The Western end of Omaha Beach with the 116th RCT assaulting the beach. Armor units from the 743rd Tank Battalion and Ranger units from the 2nd Ranger Battalion (the little orange cardboard chits in the far back) are in support. The German 352nd is waiting.


The center of Omaha Beach. The 16th RCT and 741st Tank Batallion are coming ashore. Hedgehogs and wire have been placed by the German defenders to slow their assault.


The eastern end of Omaha Beach assaulted by additional companies from the 16th RCT and 741st Tank Batallion. Note the Axis forces are concentrating their defense at the chokepoint formed by the sea bluffs.


With the setup complete, we rolled for sides. Last time, we had four players, but family responsibilities limited us to three players for this session. Die rolls dictated that Ben and Steve would play the Allied forces (with Steve as Field Commander of the central forces and Ben directing the forces in the right and left wings) while I would command all of the German defenders.

The first side to claim 8 medals would gain the victory. In addition to eliminating units, however, the Allied forces could claim additional medals by taking and holding the towns of Vieville-sur-Mer, Saint-Laurent-sur-Mer, or Coleville-sur-Mer, each lying just beyond the sea bluffs to the south. Furthermore, the Allied units would gain victory points for every unit making it successfully past the German line of defense and off the Axis side of the board (representing their heading further inland). With the rising of the morning sun, the attack began.

As the Allied forces approached the shore, the German artillery immediately opened fire. All across the beach, infantry and armor units began to take a beating. While most casualties were direct hits, additional units were lost as they were driven back into the ocean and either submerged or swept away by the strong undercurrents. The Allied commanders quickly realized that forces left in the water were surely doomed and began to concentrate on two goals: 1) Get as many forces out of the water as quickly as possible, and 2) Silence the artillery. The Americans slowly began to make their way ashore and tried to use the hedgehogs to their advantage, hiding behind them for a modicum of cover while giving the forces behind them room to get out of the water. However, the armor was simply too bogged down by the poor traction in the sand, the liberally placed hedgehogs, and the struggle to get to the choke points formed by the few openings in the sea bluffs. With the Allied armor units eliminated or pushed back to the water's edge, the artillery were then free to take aim at the infantry units further down the beach. A fortuitous strafing run by a German Messerschmitt further decimated the forces along the western shoreline.

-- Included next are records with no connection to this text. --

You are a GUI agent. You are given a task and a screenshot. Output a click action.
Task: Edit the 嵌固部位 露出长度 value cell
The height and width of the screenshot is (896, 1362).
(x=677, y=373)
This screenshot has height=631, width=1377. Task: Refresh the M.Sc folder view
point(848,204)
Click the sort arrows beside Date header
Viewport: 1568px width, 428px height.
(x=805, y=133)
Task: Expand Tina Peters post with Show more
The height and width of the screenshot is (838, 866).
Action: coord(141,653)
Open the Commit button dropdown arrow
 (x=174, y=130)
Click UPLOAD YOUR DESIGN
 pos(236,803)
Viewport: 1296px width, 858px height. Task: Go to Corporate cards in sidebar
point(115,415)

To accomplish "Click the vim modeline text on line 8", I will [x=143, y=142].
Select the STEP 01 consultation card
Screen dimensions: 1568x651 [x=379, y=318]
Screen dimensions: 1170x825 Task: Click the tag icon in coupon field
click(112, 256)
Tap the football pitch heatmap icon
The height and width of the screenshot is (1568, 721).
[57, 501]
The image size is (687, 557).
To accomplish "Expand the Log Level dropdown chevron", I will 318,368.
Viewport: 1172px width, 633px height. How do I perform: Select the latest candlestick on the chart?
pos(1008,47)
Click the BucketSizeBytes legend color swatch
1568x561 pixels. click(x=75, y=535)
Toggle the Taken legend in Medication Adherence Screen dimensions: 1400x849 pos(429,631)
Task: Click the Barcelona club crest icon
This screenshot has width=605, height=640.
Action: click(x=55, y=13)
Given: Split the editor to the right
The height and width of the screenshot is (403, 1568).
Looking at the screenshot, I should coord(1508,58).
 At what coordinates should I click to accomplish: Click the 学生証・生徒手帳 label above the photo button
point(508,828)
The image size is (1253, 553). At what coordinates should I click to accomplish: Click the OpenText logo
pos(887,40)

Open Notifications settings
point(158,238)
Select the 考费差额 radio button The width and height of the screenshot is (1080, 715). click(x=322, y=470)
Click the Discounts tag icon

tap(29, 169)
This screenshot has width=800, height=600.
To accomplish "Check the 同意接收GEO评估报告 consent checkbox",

The Allied casualties began to mount, especially in the western and central sectors. Although the forces in the east remained generally strong, the chaos inherent in a battle of this magnitude limited effective communication in this area and their progress was slow and halting. As the losses increased, the American commanders changed their tactics and began a relentless sprint of infantry and Ranger units to the German artillery sites. Slowly, the artillery units began to take damage, and at the western end of the landing zone, the Rangers finally managed to scale the sea bluffs and destroy the German gun emplacements there. This, however, came at an incredible cost to the Americans, as almost all the other supporting units fell in front of them.

The American forces finally begin to take ground and race toward the powerful and well-protected German artillery...


...and the Ranger battalions finally manage to destroy the guns, but at a devastating cost, as most of their supporting units by this point had been eliminated.


The surviving Rangers prepared to push forward and claim their objective of Vievelle-sur-Mer just beyond the destroyed guns, but the Axis infantry, seeing their defenses weakened, swung back to cut them off, and managed to entrench themselves in the town just before the Rangers could arrive. The Rangers' progress had been stopped.

The surviving Rangers prepare to take Vieville-sur-Mer, but they find the German infantry (in the lower left) awaiting their arrival.


Finally, the forces at the eastern end of the landing zone managed to coordinate their attacks and tried to make a last push toward the German line.

With the landings at the western end of the map having come at too great a cost, and with the attacks in the center remaining a stalemate, this line of the 16th Regimental Combat Team to the east represented the last hope for the Americans to break through at Omaha Beach.


But it was too little, too late. As the 16th RCT raced forward to take out the last gun in the area, the waiting German infantry opened fire and repelled the Allied forces. Withering under the constant machine gun and artillery fire, the Americans finally fell back. The Axis forces had won the day at Omaha Beach, and the retreating Americans were left to hope that their counterparts elsewhere along the French coastline had met with more success than they had.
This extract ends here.